COVID-19 Vaccine Distribution and Administration by IHS Area
As of June 26, 2022, the IHS is distributing all three COVID-19 vaccines currently authorized or approved in the U.S, including Pfizer-BioNTech, Moderna, and Janssen/Johnson & Johnson. The table below shows the total number of vaccine doses distributed and administered to date, per IHS Area, for facilities that chose to receive vaccine through the IHS jurisdiction. The data includes COVID-19 vaccinations administered to all ages and specialty groups authorized for emergency use or fully licensed by the Food and Drug Administration (FDA). The IHS administration rate is 71% of doses received. The IHS jurisdiction is administering all available full doses in accordance with FDA guidance.
Area | Total Doses Distributed* | Total Doses Administered** |
---|---|---|
Albuquerque | 211,290 | 188,474 |
Bemidji | 252,620 | 177,474 |
Billings | 139,730 | 80,994 |
California | 372,330 | 225,729 |
Great Plains | 261,030 | 167,024 |
Nashville | 164,440 | 110,714 |
Navajo | 467,280 | 390,526 |
Oklahoma City | 709,365 | 516,747 |
Phoenix | 353,305 | 249,254 |
Portland | 170,950 | 108,805 |
Tucson | 17,290 | 12,548 |
Grand Total | 3,119,630 | 2,228,289 |
*Distributed Data Source: IHS National Supply Service Center, includes total doses ordered and delivered by June 24, 2022, to facilities that chose the IHS jurisdiction for vaccine distribution.
**Administered Data Source: Data is reported from the Vaccine Administration Management System (VAMS) and IHS Central Aggregator Service (CAS). Data may be different than data on the CDC COVID-19 Vaccine Tracker due to lags and ongoing quality review of data, including resolving data errors.
Note:The COVID-19 Vaccine Distribution and Administration by IHS Area data is only reflective of facilities that chose the IHS jurisdiction for vaccine distribution. Alaska Area data is not reported as all tribes chose to receive COVID-19 vaccine from the State of Alaska. The Tucson Area data only includes one tribe that chose the IHS jurisdiction for vaccine distribution.

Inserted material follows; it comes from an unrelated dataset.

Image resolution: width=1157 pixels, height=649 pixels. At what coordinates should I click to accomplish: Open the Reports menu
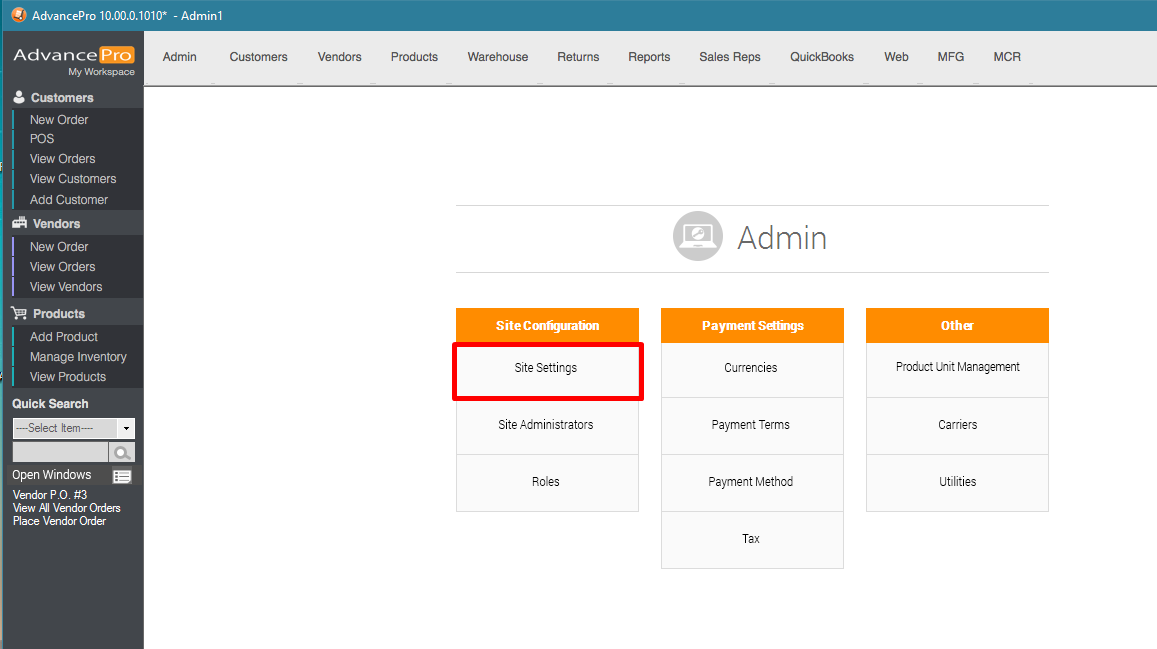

COVID-19 Cases by IHS Area
Data are reported from IHS, tribal, and urban Indian organization facilities, though reporting by tribal and urban programs is voluntary. Data reflect cases reported to the IHS through 11:59 pm on Jul 3, 2022.
IHS Area
|
Tested
|
Positive
|
Negative
|
Cumulative
percent
positive
|
7-day rolling
average
positivity
|
---|---|---|---|---|---|
Alaska | 1,076,141 | 51,918 | 885,414 | 5.5% | 11.4% |
Albuquerque | 151,854 | 14,343 | 116,917 | 10.9% | 17.8% |
Bemidji | 306,876 | 30,447 | 274,957 | 10.0% | 13.2% |
Billings | 154,145 | 13,443 | 136,109 | 9.0% | 11.9% |
California | 181,069 | 20,673 | 152,828 | 11.9% | 23.5% |
Great Plains | 253,520 | 26,152 | 225,277 | 10.4% | 9.4% |
Nashville | 167,715 | 17,660 | 145,049 | 10.9% | 22.7% |
Navajo | 508,093 | 72,524 | 367,424 | 16.5% | 28.9% |
Oklahoma | 1,085,669 | 163,209 | 911,583 | 15.2% | 18.4% |
Phoenix | 306,389 | 45,622 | 258,080 | 15.0% | 30.8% |
Portland | 237,446 | 19,931 | 216,869 | 8.4% | 21.2% |
Tucson | 80,196 | 8,944 | 70,982 | 11.2% | 33.6% |
TOTAL | 4,509,113 | 484,866 | 3,761,489 | 11.4% | 19.6% |
COVID-19 testing data is updated on Mondays and Thursdays by 5 pm ET.